:: Document

# Mine Safety

We're interested in [US mine safety](https://arlweb.msha.gov/drs/drshome.htm#MID), thank goodness we can search for these things.

## Preparation: Knowing your tags

These questions are the same for every data set, and might not work exactly for yours.

**Search for every operator with 'dirt' in their name, including abandoned mines.**

In [37]:
import requests
from bs4 import BeautifulSoup

In [38]:
response = requests.post('https://arlweb.msha.gov/drs/ASP/OprNameStatesearch.asp', data=data)
doc = BeautifulSoup(response.text, 'html.parser')

In [39]:
data = {
    'OperSearch': 'dirt',
    'Abandoned': 'No',
    'MineName': '',
    'StateSearch': 'None',
    'CM': 'All',
    'x':'0',
    'y':'0',
    'MC':'Opersearch'
}

### What is the tag and class name for every row of data?

In [74]:
#Every row of data is in the 'tr'-tag

### What is the tag and class name for every mine operator's name?

In [76]:
#Every mine operators name is in the second 'td'-tag

### What is the tag and class name for every mine's name?

In [78]:
#Every mine's name is in the third 'td'-tag

## Being lazy

If you only needed these results, what would you do instead of scraping them?

In [None]:
# export it to excel and be happy ever after 

## Setup: Import what you'll need to scrape the page

Use `requests`, not `urllib`.

In [79]:
import requests
from bs4 import BeautifulSoup

## Try to scrape the page

To test if you requested the page correctly, save the BeautifulSoup document as `doc` and run the code `doc.find_all('tr')[-1].text` to get the text of the last `<tr>` element.

- If the result starts with **Total Number of Mines Found**, you were successful.

In [80]:
doc.find_all('tr')[-1].text

'\nTotal Number of Mines Found:\xa0\xa019'

## Actually scraping

### Hopefully you know that each `tr` is supposed to be your data. What is the index of the first row element that is actually a result?

`.text` will help you here.

In [111]:
doc.find_all('tr')[7].find_all('td')[0].text.strip()

'3503598'

### Loop through each operator result, printing its name

Use LIST SLICING to skip the non-data row(s).

In [145]:
operators = doc.find_all('tr')

for operator in operators[7:26]:
    name = operator.find_all('td')[3]
    print(name.text)
    print('------')

Newberg Rock & Dirt
------
AM Dirtworks & Aggregate Sales
------
Bush Pilot
------
Hog Lick Quarry
------
Rock Lake Plant
------
Portable #1
------
River Road Pit
------
PORTABLE SCREENER
------
Forbes Pit
------
Camptown Quarry
------
Fedscreek Surface
------
Mine No. 6
------
Surface Mine No. 1
------
Sandretto Drive
------
R D BLANKENSHIP DIRT WORK
------
Pettibone Jaw Crusher
------
Chieftan 1400
------
Mike's Money Pit
------
Crusher
------


### Loop through each operator result, printing its ID

There should be ONE code per row, and NO empty rows between them.

::::

**Objectives:**
a) In the mine safety page, why does the loop over operators slice the list of rows before printing names?
b) Please pick up the mine safety page right after its last sentence and write the next part.

:: Data excerpt

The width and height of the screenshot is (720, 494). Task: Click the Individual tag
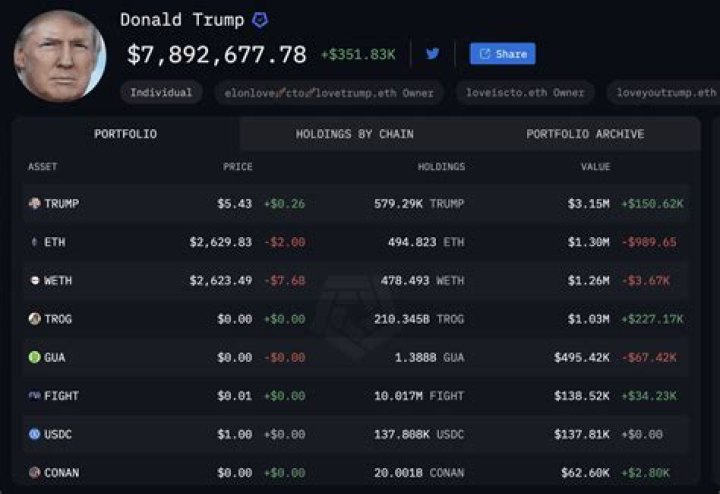pos(161,93)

::::

**Results by task:**
a) The slice skips the rows that aren't data, so the loop covers only actual results. It starts at index 7 because that is the first row that holds a result.

b)
In [142]:
operators = doc.find_all('tr')

for operator in operators[7:]:
    name = operator.find_all('td')[0]
    print(name.text)
    print('------')



3503598

------


4801789

------


5001797

------


4608254

------


2103723

------


4104757

------


0801306

------


3901432

------


3609624

------


3609931

------


1519799

------


4407296

------


4407270

------


0203332

------


2901986

------


4300768

------


4300776

------


2302283

------


2103518

------
Total Number of Mines Found:  19
------


## Saving the results

### Loop through each `tr` to create a list of dictionaries

Each dictionary must contain

- Operator ID
- Operator name
- Mine name
- State
- Mine type
- Coal or metal
- Status
- Commodity

Create a new dictionary for each row.

In [155]:
mine_information = []

for operator in operators[7:26]:
    current = {}
    ID = operator.find_all('td')[0]
    Name = operator.find_all('td')[1]
    State = operator.find_all('td')[2]
    Mine_type = operator.find_all('td')[3]
    Coal_or_metal = operator.find_all('td')[4]
    Status = operator.find_all('td')[5]
    Commodity = operator.find_all('td')[6]
    current['ID'] = ID.text.strip()
    current['Name'] = name.text.strip()
    current['State'] = State.text.strip()
    current['Mine_type'] = Mine_type.text.strip()
    current['Coal_or_metal'] = Coal_or_metal.text.strip()
    current['Status'] = Status.text.strip()
    current['Commodity'] = Commodity.text.strip()
    
    mine_information.append(current)   
print(mine_information)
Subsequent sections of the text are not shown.